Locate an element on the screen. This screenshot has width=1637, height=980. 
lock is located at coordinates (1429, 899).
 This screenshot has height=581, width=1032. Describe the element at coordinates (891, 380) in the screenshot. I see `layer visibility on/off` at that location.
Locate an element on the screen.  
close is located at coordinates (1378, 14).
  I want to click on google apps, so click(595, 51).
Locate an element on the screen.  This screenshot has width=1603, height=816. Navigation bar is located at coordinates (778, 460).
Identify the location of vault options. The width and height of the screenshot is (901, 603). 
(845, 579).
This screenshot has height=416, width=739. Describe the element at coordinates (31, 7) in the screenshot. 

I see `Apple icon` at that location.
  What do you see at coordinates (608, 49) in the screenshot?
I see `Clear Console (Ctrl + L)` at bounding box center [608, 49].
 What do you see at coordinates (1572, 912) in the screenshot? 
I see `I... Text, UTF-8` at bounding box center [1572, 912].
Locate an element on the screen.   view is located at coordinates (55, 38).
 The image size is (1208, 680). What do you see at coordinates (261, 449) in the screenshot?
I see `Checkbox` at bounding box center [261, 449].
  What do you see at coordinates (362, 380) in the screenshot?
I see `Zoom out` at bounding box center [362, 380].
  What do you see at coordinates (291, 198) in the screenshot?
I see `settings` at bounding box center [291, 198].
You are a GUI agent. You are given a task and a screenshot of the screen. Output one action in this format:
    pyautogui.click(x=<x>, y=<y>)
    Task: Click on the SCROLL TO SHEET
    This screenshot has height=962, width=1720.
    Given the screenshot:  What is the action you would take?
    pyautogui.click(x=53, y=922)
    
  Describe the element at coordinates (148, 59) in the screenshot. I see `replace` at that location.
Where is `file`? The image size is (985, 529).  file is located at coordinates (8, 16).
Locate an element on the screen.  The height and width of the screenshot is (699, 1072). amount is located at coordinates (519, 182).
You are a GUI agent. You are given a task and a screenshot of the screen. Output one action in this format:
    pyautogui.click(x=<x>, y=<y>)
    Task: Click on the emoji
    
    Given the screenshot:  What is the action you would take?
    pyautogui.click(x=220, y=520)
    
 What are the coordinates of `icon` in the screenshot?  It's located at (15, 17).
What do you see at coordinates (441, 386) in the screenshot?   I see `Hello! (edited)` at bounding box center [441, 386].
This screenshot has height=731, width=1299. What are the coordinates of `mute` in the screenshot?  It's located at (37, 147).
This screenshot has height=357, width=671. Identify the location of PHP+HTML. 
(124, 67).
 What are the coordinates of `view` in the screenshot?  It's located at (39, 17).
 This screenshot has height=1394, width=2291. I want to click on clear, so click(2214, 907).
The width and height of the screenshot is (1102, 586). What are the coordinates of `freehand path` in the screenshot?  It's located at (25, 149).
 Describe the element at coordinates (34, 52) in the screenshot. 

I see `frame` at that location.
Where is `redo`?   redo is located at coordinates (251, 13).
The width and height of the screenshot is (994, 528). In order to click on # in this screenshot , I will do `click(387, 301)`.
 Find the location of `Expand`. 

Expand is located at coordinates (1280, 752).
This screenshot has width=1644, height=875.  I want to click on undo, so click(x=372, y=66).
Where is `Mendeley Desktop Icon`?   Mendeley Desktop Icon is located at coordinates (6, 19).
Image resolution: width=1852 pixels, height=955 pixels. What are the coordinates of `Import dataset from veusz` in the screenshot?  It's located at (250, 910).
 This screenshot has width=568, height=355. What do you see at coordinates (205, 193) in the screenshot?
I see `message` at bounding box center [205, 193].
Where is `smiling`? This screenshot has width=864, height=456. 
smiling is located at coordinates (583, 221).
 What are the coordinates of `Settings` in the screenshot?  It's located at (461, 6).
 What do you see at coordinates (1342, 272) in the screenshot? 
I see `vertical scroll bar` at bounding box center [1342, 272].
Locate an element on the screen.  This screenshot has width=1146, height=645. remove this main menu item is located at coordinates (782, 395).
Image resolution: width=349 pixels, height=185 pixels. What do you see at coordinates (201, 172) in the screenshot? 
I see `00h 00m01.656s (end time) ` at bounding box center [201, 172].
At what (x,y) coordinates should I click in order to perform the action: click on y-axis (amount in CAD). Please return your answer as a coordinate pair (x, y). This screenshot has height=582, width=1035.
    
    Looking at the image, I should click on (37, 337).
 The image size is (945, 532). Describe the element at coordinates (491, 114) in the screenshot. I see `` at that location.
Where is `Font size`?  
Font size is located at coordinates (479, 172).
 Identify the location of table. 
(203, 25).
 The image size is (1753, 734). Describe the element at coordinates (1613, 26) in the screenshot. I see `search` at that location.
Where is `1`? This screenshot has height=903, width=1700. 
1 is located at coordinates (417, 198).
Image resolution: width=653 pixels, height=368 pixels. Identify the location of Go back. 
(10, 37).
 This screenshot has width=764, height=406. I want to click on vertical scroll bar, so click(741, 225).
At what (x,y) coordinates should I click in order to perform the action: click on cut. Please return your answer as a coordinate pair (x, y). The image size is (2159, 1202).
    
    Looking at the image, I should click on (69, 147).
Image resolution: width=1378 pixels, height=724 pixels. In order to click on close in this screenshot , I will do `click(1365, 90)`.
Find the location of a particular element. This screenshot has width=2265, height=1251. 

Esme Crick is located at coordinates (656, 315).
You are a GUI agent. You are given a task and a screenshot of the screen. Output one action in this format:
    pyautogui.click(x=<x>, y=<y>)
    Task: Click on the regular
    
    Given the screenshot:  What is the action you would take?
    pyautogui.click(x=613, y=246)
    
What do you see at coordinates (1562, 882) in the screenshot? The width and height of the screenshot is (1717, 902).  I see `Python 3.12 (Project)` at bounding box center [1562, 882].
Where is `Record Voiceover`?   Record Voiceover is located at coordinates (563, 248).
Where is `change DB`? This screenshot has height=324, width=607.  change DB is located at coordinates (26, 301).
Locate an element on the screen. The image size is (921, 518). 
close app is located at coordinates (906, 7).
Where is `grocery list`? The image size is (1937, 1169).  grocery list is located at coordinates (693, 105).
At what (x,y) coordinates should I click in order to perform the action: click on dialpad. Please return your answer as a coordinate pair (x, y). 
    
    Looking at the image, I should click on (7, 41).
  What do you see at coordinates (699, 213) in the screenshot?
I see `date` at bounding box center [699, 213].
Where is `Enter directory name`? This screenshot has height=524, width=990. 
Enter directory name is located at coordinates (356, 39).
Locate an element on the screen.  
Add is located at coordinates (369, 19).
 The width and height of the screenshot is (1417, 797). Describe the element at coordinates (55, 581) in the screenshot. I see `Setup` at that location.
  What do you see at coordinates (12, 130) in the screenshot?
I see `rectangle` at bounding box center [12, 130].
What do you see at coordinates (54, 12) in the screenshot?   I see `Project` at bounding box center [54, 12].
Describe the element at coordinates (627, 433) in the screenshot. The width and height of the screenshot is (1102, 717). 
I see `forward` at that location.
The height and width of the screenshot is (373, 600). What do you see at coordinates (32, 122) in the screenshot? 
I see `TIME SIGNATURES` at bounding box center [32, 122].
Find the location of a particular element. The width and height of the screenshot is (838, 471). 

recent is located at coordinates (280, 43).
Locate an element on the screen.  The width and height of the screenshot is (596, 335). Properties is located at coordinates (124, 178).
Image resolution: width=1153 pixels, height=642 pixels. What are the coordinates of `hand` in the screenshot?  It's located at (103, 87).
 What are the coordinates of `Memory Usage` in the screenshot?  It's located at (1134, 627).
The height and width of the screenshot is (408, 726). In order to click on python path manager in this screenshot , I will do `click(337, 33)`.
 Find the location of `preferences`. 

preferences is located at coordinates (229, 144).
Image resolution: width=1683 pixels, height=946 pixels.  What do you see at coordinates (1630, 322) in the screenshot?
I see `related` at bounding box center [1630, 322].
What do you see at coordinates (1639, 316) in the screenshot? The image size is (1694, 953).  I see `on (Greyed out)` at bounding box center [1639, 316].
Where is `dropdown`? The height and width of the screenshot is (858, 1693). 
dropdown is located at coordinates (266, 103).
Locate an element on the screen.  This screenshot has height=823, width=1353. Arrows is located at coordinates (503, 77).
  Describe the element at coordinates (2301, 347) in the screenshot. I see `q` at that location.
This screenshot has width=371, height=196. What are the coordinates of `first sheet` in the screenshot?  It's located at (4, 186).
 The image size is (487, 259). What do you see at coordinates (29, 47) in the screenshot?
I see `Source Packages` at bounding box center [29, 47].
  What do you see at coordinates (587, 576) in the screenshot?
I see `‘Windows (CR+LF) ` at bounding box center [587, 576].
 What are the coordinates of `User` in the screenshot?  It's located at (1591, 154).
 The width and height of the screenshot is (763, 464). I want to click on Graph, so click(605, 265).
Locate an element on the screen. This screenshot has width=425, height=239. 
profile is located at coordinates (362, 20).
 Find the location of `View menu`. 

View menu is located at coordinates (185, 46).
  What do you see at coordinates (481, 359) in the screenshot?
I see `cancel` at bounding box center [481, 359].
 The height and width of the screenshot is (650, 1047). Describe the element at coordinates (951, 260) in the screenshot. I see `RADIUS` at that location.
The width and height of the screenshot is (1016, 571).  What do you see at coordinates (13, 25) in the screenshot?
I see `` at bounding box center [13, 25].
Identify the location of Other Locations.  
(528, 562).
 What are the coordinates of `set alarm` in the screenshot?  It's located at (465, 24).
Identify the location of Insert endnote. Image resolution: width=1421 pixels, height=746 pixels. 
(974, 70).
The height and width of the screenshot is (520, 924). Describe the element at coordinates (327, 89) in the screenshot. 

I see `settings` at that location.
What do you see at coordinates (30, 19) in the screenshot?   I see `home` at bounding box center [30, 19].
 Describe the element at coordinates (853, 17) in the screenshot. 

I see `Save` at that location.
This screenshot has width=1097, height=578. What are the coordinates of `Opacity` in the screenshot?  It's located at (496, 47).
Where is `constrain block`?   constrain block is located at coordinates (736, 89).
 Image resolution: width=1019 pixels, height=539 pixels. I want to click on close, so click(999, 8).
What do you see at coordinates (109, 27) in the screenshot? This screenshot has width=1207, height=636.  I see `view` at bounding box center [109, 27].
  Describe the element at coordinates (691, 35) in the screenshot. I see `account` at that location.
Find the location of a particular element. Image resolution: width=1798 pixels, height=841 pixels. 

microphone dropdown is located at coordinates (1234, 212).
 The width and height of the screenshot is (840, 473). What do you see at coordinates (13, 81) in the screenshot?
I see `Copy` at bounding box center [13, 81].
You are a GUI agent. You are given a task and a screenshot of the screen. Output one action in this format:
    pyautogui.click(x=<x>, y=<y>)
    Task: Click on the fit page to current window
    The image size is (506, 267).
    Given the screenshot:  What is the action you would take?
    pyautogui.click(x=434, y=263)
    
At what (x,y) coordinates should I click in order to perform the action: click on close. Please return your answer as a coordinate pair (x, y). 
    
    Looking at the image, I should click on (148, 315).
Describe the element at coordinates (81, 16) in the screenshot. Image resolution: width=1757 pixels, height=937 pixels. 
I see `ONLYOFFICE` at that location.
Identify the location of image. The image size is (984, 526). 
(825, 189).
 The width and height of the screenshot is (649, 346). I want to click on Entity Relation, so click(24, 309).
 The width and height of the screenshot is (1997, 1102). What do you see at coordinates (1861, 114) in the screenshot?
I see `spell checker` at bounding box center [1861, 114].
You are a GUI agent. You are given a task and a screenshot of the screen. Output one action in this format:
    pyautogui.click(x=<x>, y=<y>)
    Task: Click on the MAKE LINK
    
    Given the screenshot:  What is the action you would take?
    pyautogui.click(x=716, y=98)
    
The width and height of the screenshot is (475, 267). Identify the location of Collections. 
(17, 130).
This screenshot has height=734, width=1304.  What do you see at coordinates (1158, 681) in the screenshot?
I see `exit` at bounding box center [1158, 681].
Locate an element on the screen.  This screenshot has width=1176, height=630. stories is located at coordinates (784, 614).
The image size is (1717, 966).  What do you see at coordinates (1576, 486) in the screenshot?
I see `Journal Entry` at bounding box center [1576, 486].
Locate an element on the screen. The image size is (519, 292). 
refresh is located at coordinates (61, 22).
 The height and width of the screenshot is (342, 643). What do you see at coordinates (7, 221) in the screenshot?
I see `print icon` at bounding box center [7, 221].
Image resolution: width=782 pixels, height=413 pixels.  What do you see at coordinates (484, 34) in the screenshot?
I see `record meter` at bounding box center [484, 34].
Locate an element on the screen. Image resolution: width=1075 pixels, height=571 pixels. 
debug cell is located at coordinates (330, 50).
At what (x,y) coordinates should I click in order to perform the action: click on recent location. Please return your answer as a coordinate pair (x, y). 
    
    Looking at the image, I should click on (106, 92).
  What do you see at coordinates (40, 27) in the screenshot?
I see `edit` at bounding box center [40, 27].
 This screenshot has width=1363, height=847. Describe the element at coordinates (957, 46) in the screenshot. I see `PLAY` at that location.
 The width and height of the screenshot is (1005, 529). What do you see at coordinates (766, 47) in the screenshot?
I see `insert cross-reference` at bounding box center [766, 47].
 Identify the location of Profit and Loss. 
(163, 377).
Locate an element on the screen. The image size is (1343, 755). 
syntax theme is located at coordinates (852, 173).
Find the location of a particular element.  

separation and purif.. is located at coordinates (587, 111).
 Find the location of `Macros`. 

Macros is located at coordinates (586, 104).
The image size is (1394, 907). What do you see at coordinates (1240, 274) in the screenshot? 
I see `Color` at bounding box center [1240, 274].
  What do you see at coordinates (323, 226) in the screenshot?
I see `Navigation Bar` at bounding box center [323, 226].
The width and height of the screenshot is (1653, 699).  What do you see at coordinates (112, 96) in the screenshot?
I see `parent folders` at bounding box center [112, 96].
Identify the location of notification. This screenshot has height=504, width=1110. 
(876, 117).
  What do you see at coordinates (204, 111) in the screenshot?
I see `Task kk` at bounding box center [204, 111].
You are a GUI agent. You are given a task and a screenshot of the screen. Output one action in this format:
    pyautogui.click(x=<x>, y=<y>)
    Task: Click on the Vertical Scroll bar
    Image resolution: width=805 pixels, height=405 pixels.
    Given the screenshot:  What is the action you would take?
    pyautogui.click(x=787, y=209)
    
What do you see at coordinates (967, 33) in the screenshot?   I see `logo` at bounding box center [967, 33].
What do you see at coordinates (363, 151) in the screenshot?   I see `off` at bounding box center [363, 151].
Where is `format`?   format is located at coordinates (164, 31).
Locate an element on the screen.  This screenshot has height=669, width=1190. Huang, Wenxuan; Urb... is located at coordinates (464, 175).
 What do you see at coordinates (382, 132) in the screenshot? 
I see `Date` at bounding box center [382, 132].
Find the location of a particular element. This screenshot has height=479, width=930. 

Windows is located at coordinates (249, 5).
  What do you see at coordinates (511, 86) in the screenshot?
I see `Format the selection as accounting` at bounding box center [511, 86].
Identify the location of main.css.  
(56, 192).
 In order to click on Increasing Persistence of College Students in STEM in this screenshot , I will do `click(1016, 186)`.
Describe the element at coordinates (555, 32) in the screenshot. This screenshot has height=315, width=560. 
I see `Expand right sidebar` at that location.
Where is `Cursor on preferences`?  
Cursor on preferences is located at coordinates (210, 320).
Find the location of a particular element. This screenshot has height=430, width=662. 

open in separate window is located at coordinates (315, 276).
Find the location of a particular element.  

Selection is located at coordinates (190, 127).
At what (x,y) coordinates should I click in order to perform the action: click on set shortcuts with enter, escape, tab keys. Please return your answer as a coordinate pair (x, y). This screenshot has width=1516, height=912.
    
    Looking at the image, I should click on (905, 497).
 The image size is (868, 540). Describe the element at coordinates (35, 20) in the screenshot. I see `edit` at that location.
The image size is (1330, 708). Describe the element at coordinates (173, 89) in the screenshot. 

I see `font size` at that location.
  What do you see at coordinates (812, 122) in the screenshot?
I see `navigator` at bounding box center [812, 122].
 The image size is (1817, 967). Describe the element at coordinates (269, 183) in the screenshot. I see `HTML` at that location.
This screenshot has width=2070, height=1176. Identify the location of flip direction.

-.-.-

Written problem >> Reproduce the records unchanged, starting with the line that contains "Describe the element at coordinates (81, 16)" and continuing through the line that contains "debug cell is", with both of those lines included.

Answer in full >>
Describe the element at coordinates (81, 16) in the screenshot. Image resolution: width=1757 pixels, height=937 pixels. 
I see `ONLYOFFICE` at that location.
Identify the location of image. The image size is (984, 526). 
(825, 189).
 The width and height of the screenshot is (649, 346). I want to click on Entity Relation, so click(24, 309).
 The width and height of the screenshot is (1997, 1102). What do you see at coordinates (1861, 114) in the screenshot?
I see `spell checker` at bounding box center [1861, 114].
You are a GUI agent. You are given a task and a screenshot of the screen. Output one action in this format:
    pyautogui.click(x=<x>, y=<y>)
    Task: Click on the MAKE LINK
    
    Given the screenshot:  What is the action you would take?
    pyautogui.click(x=716, y=98)
    
The width and height of the screenshot is (475, 267). Identify the location of Collections. 
(17, 130).
This screenshot has height=734, width=1304.  What do you see at coordinates (1158, 681) in the screenshot?
I see `exit` at bounding box center [1158, 681].
Locate an element on the screen.  This screenshot has width=1176, height=630. stories is located at coordinates (784, 614).
The image size is (1717, 966).  What do you see at coordinates (1576, 486) in the screenshot?
I see `Journal Entry` at bounding box center [1576, 486].
Locate an element on the screen. The image size is (519, 292). 
refresh is located at coordinates (61, 22).
 The height and width of the screenshot is (342, 643). What do you see at coordinates (7, 221) in the screenshot?
I see `print icon` at bounding box center [7, 221].
Image resolution: width=782 pixels, height=413 pixels.  What do you see at coordinates (484, 34) in the screenshot?
I see `record meter` at bounding box center [484, 34].
Locate an element on the screen. Image resolution: width=1075 pixels, height=571 pixels. 
debug cell is located at coordinates (330, 50).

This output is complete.